Ripiegato su di me, ieri sera nel buio, una volta, come una volta, il tuo viso

DICEMBRE 1908

Coriambici II

Qui la fiamma che era cenere, il luogo sacro dove era vuoto, perso nel bosco stregato.
Ho curato e amato, anno dopo anno, me in solitudine
Aspettando, calmo e con gli occhi felici nel buio, sapendo il cui bagliore un tempo
brillava e attraversava il bosco. Ancora vivo fortemente in un sogno d’oro.
Non mi sono ripreso.
_ _ _ _ Per me, che avevo fiducia, sapevo che un volto avrebbe guardato.
Un giorno, bianco nel bosco scuro, e una voce chiama, e brillare.
Riempire il boschetto, e il fuoco saltò all’improvviso … e, nel cuore di lui.
La fine delle difficoltà, tu! Con la seguente guida preparo l’altare, accendo
La fiamma, bruciando separatamente.
_ _ _ _ Apparizione dei miei sogni invano nella visione bianca
che brilla su di me, ecco! Senza speranza mi alzo ora. Verso mezzanotte.
Sussurri crescono attraverso il bosco all’improvviso, strane grida tra i rami in alto
Grattato, le grida come una risata. Silenziosi e bui, allora, attraverso il sacro boschetto
Magnifici uccelli erano volati, come in un sogno, disturbando le foglie.
_ _ _ _ Sapevo
Da tempo atteso e da tempo amato, che da lontano, Dio del debole bosco, tu
Ovunque giacevi, anche un bambino addormentato, Un bambino improvvisamente rubava l’allegria,
Bianco e meraviglioso ancora, bianco nella tua giovinezza, ti saresti allargato su una terra straniera,
Dio, immortale e morto!
_ _ _ _ Così vengo: non riposare mai, né vincere
Pace, e adorazione di te più, e il bosco silenzioso e il luogo sacro in là.

DICEMBRE 1908

Diserzione

Così chiari siamo, così bene siamo, così illuminata la giusta fiducia,
E la strada è stata tracciata così sicuramente, così, quando me ne sono andato,
Cos’è una cosa sciocca da guardare per te? È qualcosa che si ascolta,
o un grido improvviso, che docilmente e senza parole
Hai rotto la fede, e fortemente, debolmente, sei crollato.
Ti sei arreso – tu, l’orgoglio del cuore, l’inflessibilità del cuore!
Era questa, amico, la fine di tutto ciò che potevamo fare?
E hai trovato il meglio per te, il resto per te!
Improvvisamente avresti appreso (e non da me)
qualche storia sussurrata, che ha rubato la gloria al cielo,
e che ha messo fine a tutti gli splendidi sogni e ti ha fatto andare via.
Così spenta la lotta che conosciamo, il bagliore che conosciamo?

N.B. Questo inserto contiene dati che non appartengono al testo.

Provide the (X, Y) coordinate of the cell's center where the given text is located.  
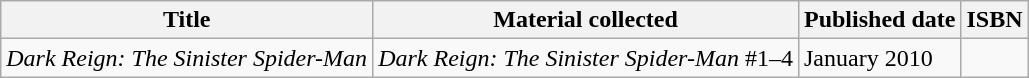
ISBN (994, 20)
January 2010 (879, 58)
Material collected (586, 20)
Dark Reign: The Sinister Spider-Man (187, 58)
Dark Reign: The Sinister Spider-Man #1–4 (586, 58)
Title (187, 20)
Published date (879, 20)
Capture the cell that displays the provided text and extract its [X, Y] central coordinate. 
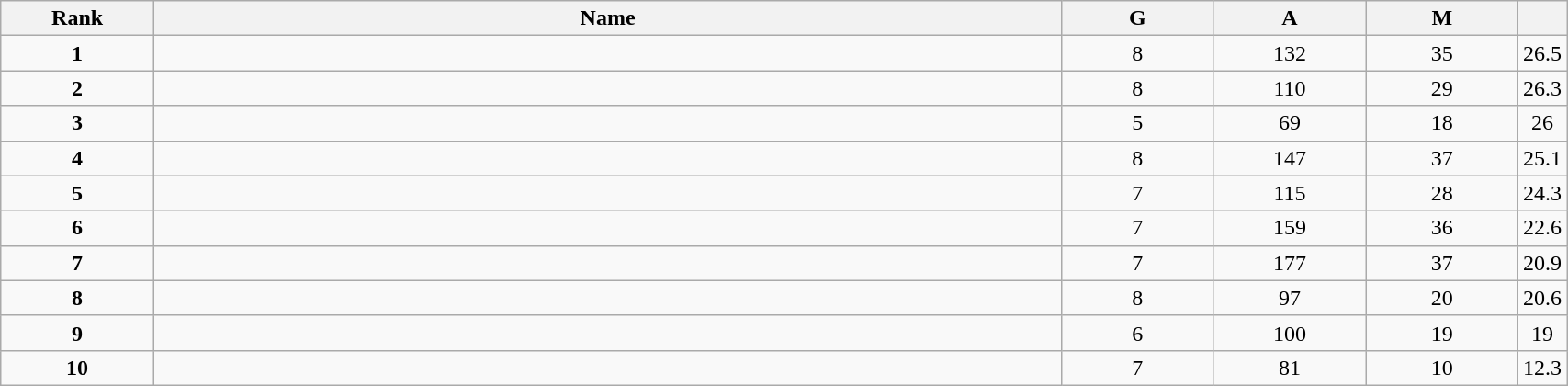
12.3 [1543, 367]
25.1 [1543, 158]
36 [1442, 228]
28 [1442, 193]
G [1137, 18]
29 [1442, 88]
100 [1290, 333]
18 [1442, 123]
1 [77, 53]
26 [1543, 123]
132 [1290, 53]
Rank [77, 18]
97 [1290, 298]
35 [1442, 53]
177 [1290, 263]
115 [1290, 193]
147 [1290, 158]
20.9 [1543, 263]
26.5 [1543, 53]
110 [1290, 88]
69 [1290, 123]
4 [77, 158]
20 [1442, 298]
24.3 [1543, 193]
20.6 [1543, 298]
A [1290, 18]
159 [1290, 228]
M [1442, 18]
26.3 [1543, 88]
22.6 [1543, 228]
2 [77, 88]
9 [77, 333]
81 [1290, 367]
Name [607, 18]
3 [77, 123]
Determine the (X, Y) coordinate at the center of the cell enclosing the given text.  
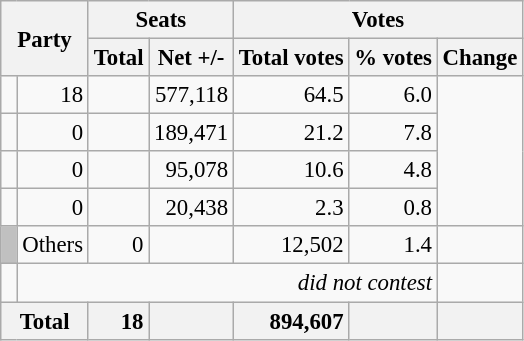
64.5 (290, 95)
21.2 (290, 133)
Total votes (290, 58)
12,502 (290, 245)
2.3 (290, 208)
Change (480, 58)
894,607 (290, 321)
Seats (160, 20)
Votes (378, 20)
95,078 (192, 170)
189,471 (192, 133)
1.4 (393, 245)
Party (45, 38)
Net +/- (192, 58)
% votes (393, 58)
did not contest (227, 283)
20,438 (192, 208)
10.6 (290, 170)
Others (52, 245)
6.0 (393, 95)
0.8 (393, 208)
577,118 (192, 95)
7.8 (393, 133)
4.8 (393, 170)
Locate the cell with the specified text and output its (X, Y) center coordinate. 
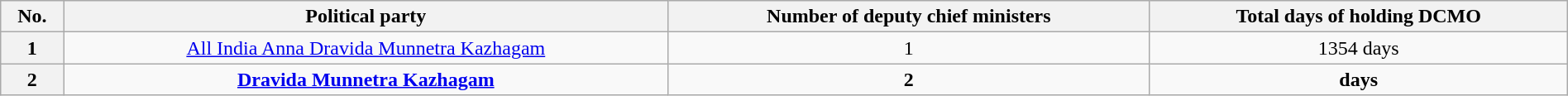
Total days of holding DCMO (1358, 17)
Dravida Munnetra Kazhagam (366, 79)
Number of deputy chief ministers (909, 17)
days (1358, 79)
Political party (366, 17)
1354 days (1358, 48)
All India Anna Dravida Munnetra Kazhagam (366, 48)
No. (32, 17)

O sleale! La convinzione rimane, e io devo passare
La gioia lungo la strada, e in solo. Sul vetro
Ti aspetterebbe; la pausa si è mossa tra gli alberi, e si agita, e chiama,
e ti coprirebbe di petali bianchi, di petali leggeri.

Lì deve sgretolarsi, fragile e bella, sul sole,
O piccolo cuore, il tuo fragile cuore, finché il giorno non sarà finito,
e l’ombra si raccolga, la luce cada, e, bianca di rugiada,
Sussurra e piove, e striscia verso di te. Buon sonno a te!